Search teams have recovered the cockpit voice recorder and the flight data recorder of the Agni Air Dornier 228-200 turboprop that crashed in northwest Nepal on 14 May.
They will be passed to the Civil Aviation Authority of Nepal, which is setting up a committee to lead the investigation on the crash, says a police spokesman from Nepal.
It is not clear whether the recorders will be sent overseas for analysis.
The aircraft, registration number 9N-AIG, was operating on the Pokhara-Jomson route when the incident happened.
The spokesman says that the pilot had told air traffic control about a minute before the crash that there was "something wrong with the aircraft indicators" on approach to Jomson, and that he was going to do a go-around and return to Pokhara Airport.

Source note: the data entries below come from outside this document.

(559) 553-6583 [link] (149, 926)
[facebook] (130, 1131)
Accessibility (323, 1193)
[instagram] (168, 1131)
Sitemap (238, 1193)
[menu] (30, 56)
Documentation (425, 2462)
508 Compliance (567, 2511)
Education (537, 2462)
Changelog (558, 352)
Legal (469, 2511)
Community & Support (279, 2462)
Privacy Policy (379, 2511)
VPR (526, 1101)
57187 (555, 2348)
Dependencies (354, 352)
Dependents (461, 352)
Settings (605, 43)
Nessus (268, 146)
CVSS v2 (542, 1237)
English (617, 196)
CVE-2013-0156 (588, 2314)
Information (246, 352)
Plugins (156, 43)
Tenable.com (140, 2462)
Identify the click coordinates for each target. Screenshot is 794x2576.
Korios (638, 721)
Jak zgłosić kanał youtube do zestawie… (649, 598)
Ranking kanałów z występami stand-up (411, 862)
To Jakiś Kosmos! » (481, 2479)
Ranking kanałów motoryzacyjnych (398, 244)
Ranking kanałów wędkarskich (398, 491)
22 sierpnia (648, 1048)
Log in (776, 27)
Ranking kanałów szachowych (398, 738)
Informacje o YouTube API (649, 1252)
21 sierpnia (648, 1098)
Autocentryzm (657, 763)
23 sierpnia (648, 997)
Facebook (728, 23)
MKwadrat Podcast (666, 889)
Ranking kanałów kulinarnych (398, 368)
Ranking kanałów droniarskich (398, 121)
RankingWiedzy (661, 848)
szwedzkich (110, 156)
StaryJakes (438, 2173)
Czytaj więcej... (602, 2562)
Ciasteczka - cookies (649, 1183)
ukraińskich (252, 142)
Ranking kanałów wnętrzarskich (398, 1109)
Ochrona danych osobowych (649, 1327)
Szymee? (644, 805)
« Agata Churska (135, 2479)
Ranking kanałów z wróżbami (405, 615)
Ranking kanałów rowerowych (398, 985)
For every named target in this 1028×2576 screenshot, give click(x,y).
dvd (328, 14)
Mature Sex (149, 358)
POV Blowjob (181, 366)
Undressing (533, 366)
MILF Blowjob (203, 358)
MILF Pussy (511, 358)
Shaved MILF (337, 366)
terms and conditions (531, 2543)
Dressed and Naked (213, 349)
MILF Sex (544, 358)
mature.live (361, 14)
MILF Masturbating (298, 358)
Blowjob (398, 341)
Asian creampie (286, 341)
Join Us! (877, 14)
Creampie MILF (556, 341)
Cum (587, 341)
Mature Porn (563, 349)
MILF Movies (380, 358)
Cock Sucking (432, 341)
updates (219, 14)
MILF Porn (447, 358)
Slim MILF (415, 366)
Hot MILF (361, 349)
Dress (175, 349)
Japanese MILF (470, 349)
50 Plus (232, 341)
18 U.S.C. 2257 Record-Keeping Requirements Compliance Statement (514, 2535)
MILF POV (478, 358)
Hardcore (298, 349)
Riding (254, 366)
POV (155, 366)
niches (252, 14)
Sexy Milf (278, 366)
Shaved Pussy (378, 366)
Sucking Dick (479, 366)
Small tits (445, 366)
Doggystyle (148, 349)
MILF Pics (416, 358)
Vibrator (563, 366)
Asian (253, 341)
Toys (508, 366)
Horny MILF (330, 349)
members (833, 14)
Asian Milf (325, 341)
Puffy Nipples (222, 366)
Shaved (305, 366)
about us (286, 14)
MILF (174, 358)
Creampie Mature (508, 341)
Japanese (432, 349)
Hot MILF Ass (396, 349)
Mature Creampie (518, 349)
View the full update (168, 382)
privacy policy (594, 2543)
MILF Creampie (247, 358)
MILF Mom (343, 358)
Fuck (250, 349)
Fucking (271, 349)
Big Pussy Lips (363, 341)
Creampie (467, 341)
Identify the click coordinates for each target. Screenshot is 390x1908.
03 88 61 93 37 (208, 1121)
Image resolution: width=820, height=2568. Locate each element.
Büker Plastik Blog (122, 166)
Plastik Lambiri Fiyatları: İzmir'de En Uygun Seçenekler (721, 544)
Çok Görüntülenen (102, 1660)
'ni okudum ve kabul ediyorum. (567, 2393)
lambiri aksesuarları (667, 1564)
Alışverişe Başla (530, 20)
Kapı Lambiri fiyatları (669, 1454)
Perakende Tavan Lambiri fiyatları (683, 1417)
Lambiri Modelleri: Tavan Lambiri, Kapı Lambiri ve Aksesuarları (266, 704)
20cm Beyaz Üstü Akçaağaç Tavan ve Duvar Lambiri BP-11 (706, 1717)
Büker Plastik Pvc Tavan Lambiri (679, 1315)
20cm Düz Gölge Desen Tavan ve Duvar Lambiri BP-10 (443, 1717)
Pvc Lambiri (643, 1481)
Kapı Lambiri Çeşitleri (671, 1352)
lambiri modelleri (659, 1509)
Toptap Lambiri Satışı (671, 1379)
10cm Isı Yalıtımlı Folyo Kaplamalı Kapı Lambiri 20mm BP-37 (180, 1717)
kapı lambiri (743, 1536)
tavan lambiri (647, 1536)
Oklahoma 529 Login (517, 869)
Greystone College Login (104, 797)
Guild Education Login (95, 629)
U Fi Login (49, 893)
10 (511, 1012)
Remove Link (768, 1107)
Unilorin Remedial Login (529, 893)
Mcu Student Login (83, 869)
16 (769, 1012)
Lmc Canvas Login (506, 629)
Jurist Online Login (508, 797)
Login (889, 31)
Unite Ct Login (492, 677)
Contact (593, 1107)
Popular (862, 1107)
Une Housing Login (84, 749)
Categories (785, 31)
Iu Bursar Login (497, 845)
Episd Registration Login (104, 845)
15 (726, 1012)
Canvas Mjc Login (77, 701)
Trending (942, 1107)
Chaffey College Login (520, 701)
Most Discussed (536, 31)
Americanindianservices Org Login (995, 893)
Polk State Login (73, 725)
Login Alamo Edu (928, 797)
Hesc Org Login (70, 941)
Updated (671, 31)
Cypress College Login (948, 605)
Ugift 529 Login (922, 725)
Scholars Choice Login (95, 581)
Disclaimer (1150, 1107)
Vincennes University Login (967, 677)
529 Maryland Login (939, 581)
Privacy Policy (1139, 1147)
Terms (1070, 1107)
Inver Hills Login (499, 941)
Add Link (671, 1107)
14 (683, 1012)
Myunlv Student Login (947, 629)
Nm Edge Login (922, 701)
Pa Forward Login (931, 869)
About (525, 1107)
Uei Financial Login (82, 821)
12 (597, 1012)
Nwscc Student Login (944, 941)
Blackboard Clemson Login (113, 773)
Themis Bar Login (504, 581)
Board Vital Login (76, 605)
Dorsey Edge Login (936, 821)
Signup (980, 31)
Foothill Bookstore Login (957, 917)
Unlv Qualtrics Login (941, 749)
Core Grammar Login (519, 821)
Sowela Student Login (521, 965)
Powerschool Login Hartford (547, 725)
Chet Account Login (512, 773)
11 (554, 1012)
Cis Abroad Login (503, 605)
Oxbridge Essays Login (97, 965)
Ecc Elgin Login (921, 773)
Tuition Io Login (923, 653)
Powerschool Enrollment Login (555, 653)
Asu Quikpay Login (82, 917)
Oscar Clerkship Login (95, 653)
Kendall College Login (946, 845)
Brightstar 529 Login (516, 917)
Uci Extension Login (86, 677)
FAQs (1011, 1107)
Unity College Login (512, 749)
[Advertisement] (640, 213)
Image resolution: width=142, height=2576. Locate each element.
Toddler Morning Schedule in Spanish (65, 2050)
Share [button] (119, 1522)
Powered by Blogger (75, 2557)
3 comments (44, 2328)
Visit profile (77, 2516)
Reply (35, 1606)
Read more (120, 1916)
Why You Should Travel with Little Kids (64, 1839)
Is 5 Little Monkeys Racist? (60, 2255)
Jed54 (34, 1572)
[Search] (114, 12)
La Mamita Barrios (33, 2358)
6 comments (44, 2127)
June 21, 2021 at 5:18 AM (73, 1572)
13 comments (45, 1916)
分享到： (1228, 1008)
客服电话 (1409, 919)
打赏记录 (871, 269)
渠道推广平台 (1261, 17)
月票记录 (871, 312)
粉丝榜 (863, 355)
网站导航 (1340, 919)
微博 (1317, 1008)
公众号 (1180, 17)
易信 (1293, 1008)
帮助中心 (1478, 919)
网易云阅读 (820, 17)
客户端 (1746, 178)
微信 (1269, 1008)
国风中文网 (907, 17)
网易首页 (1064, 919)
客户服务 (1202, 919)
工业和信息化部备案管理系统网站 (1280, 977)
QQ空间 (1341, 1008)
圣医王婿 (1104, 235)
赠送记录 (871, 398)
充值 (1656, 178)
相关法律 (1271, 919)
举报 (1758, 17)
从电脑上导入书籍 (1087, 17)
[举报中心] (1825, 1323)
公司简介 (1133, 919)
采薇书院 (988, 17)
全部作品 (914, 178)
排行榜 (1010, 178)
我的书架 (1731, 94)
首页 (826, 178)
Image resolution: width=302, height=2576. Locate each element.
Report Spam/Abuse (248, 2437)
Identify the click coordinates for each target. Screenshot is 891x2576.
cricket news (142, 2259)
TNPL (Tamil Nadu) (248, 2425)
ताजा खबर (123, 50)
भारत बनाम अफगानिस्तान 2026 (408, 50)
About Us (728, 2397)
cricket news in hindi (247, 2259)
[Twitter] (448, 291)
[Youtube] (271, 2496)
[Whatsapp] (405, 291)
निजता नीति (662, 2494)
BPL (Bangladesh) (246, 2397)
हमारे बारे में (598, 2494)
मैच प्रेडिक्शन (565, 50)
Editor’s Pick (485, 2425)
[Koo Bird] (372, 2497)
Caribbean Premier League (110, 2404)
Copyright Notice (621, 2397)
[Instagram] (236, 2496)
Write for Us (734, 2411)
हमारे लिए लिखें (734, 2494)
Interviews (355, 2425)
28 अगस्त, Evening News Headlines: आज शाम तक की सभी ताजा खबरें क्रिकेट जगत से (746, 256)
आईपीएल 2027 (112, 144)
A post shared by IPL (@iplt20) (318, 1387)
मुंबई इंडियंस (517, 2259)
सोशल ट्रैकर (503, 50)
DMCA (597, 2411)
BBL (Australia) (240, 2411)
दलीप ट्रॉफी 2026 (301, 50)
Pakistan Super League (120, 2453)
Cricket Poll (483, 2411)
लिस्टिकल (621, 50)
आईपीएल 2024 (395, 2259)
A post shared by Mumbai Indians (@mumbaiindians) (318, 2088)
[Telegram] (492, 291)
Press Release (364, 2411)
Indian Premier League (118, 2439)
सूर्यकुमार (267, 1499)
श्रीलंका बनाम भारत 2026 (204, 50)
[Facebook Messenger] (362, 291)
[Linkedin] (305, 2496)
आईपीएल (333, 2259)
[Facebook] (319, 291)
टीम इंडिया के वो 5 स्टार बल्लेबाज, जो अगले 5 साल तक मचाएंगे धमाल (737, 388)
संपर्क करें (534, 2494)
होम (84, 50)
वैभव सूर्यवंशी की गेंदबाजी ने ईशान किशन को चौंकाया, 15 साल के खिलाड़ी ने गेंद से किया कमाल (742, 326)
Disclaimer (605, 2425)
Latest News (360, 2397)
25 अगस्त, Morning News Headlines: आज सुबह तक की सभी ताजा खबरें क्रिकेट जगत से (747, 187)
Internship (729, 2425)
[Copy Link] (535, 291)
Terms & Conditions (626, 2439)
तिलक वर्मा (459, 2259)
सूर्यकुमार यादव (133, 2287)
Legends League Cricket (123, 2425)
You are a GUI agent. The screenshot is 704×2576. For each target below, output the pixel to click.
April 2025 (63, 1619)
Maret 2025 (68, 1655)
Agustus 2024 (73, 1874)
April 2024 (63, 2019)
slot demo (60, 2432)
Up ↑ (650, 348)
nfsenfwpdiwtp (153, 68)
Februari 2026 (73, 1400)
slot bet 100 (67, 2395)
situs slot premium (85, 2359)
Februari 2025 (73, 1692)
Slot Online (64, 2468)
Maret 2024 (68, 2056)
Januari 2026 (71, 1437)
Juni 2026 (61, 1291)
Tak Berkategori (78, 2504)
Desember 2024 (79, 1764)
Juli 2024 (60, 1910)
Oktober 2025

However, one of the aircraft's wings slammed into a mountain while on the go-around. Jomson airport, which is located in a mountainous area, is a key trekking hub in Nepal.
Fifteen people, including the pilot and the co-pilot, were killed in the crash. Six others survived.
Agni Air, originally set up as an air taxi company in 2005, started regular services in 2008, linking the Nepalese cities of Kathmandu and Pokhara with other towns and cities in the country.
This is the second crash involving a Dornier 228 operated by Agni Air.